Re: with recursive wget status code does not reflect success/failure of operation

2005-09-19 Thread Hrvoje Niksic
Mauro Tortonesi <[EMAIL PROTECTED]> writes:

> mmh, i don't understand why we should use VMS-specific values in
> wget.

The closest Unix has to offer are these BSD-specific values which few
programs use:

/*
 *  SYSEXITS.H -- Exit status codes for system programs.
 *
 *  This include file attempts to categorize possible error
 *  exit statuses for system programs, notably delivermail
 *  and the Berkeley network.
 *
 *  Error numbers begin at EX__BASE to reduce the possibility of
 *  clashing with other exit statuses that random programs may
 *  already return.  The meaning of the codes is approximately
 *  as follows:
 *
 *  EX_USAGE -- The command was used incorrectly, e.g., with
 *  the wrong number of arguments, a bad flag, a bad
 *  syntax in a parameter, or whatever.
 *  EX_DATAERR -- The input data was incorrect in some way.
 *  This should only be used for user's data & not
 *  system files.
 *  EX_NOINPUT -- An input file (not a system file) did not
 *  exist or was not readable.  This could also include
 *  errors like "No message" to a mailer (if it cared
 *  to catch it).
 *  EX_NOUSER -- The user specified did not exist.  This might
 *  be used for mail addresses or remote logins.
 *  EX_NOHOST -- The host specified did not exist.  This is used
 *  in mail addresses or network requests.
 *  EX_UNAVAILABLE -- A service is unavailable.  This can occur
 *  if a support program or file does not exist.  This
 *  can also be used as a catchall message when something
 *  you wanted to do doesn't work, but you don't know
 *  why.
 *  EX_SOFTWARE -- An internal software error has been detected.
 *  This should be limited to non-operating system related
 *  errors as possible.
 *  EX_OSERR -- An operating system error has been detected.
 *  This is intended to be used for such things as "cannot
 *  fork", "cannot create pipe", or the like.  It includes
 *  things like getuid returning a user that does not
 *  exist in the passwd file.
 *  EX_OSFILE -- Some system file (e.g., /etc/passwd, /etc/utmp,
 *  etc.) does not exist, cannot be opened, or has some
 *  sort of error (e.g., syntax error).
 *  EX_CANTCREAT -- A (user specified) output file cannot be
 *  created.
 *  EX_IOERR -- An error occurred while doing I/O on some file.
 *  EX_TEMPFAIL -- temporary failure, indicating something that
 *  is not really an error.  In sendmail, this means
 *  that a mailer (e.g.) could not create a connection,
 *  and the request should be reattempted later.
 *  EX_PROTOCOL -- the remote system returned something that
 *  was "not possible" during a protocol exchange.
 *  EX_NOPERM -- You did not have sufficient permission to
 *  perform the operation.  This is not intended for
 *  file system problems, which should use NOINPUT or
 *  CANTCREAT, but rather for higher level permissions.
 */


Re: with recursive wget status code does not reflect success/failure of operation

2005-09-19 Thread Steven M. Schweda
From: Mauro Tortonesi <[EMAIL PROTECTED]>

> >Ideally, the values used could be defined in some central location,
> > allowing convenient replacement with suitable VMS-specific values when
> > the time comes.  (Naturally, _all_ exit() calls and/or return statements
> > should use one of the pre-defined values.)
> 
> mmh, i don't understand why we should use VMS-specific values in wget.

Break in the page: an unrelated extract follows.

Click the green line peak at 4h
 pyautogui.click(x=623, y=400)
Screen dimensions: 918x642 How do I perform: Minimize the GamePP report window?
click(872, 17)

   On VMS (not elsewhere), Wget should use VMS-specific values.  The VMS
C RTL is willing to convert 0 into a generic success code, but 1 (EPERM,
"Not owner") and 2 (ENOENT, "No such file or directory") would tend to
confuse the users (and the rest of the OS).

   Having the exit codes defined in a central location would make it
easy to adapt them as needed.  Having to search the code for every
instance of "return 1" or "exit(2)" would make it too complicated.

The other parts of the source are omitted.